The problem → Begin the copy at the line containing "Image resolution: width=256" and end it at the final line of the material below, reproducing each line exactly, without images.

Dataset excerpts →
Start of Block
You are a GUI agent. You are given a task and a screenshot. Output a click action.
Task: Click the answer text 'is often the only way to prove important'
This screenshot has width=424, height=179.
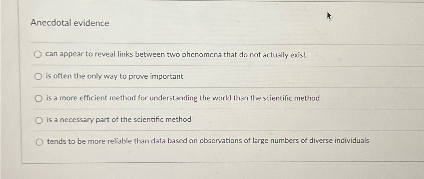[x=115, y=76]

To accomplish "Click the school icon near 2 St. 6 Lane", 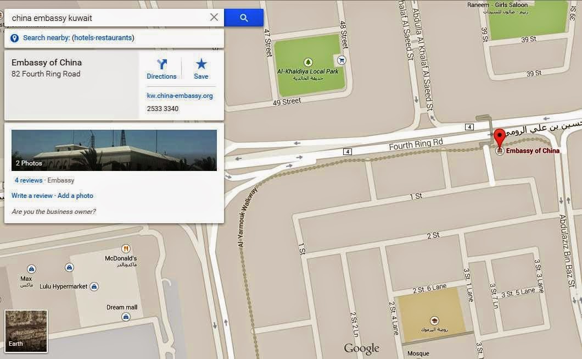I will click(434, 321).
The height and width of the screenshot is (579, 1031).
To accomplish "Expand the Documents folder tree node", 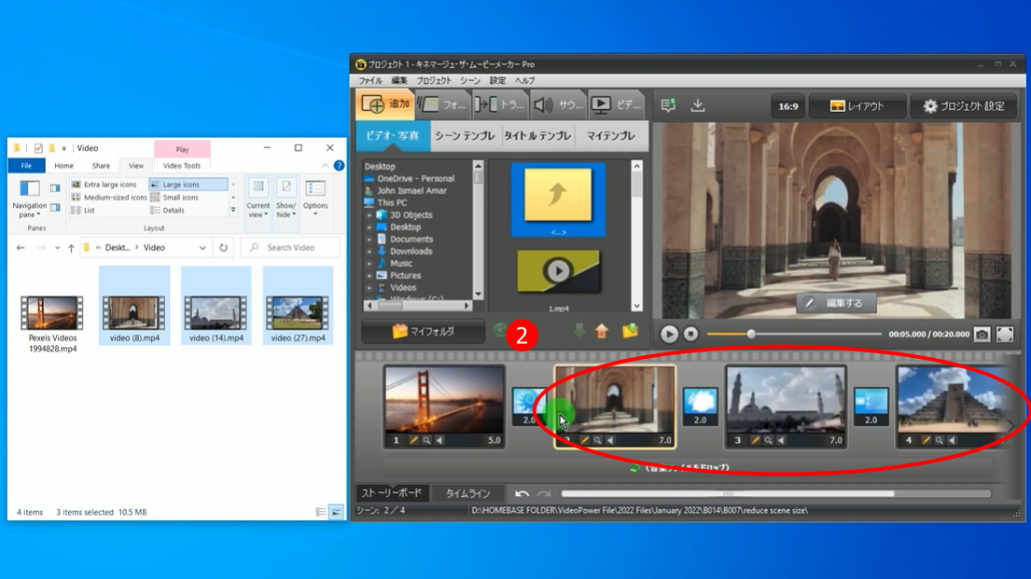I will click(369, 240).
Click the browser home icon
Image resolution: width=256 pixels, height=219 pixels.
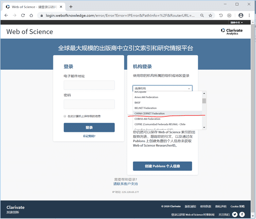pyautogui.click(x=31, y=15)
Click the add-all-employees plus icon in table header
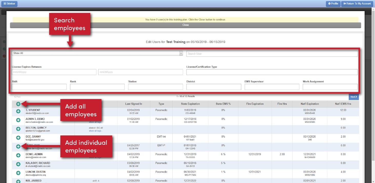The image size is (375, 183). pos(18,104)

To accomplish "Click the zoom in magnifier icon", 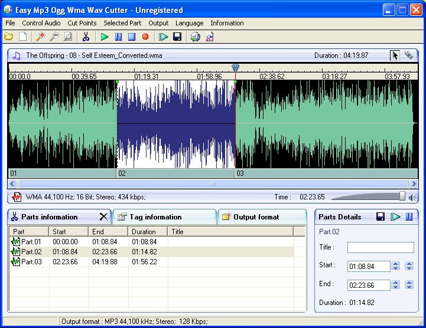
End of Block
Solution to the exercise →
Image resolution: width=256 pixels, height=219 pixels.
pyautogui.click(x=31, y=15)
Click the add-all-employees plus icon in table header
The image size is (375, 183). pos(18,104)

To accomplish "Click the zoom in magnifier icon", 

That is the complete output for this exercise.